(Target position records)
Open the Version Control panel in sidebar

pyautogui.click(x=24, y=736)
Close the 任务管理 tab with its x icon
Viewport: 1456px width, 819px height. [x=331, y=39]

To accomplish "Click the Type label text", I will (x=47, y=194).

(Prompt): Change "panel" to "pane" throughout the rows above and write them out again, leaving everything else the same.

(Correct output):
Open the Version Control pane in sidebar

pyautogui.click(x=24, y=736)
Close the 任务管理 tab with its x icon
Viewport: 1456px width, 819px height. [x=331, y=39]

To accomplish "Click the Type label text", I will (x=47, y=194).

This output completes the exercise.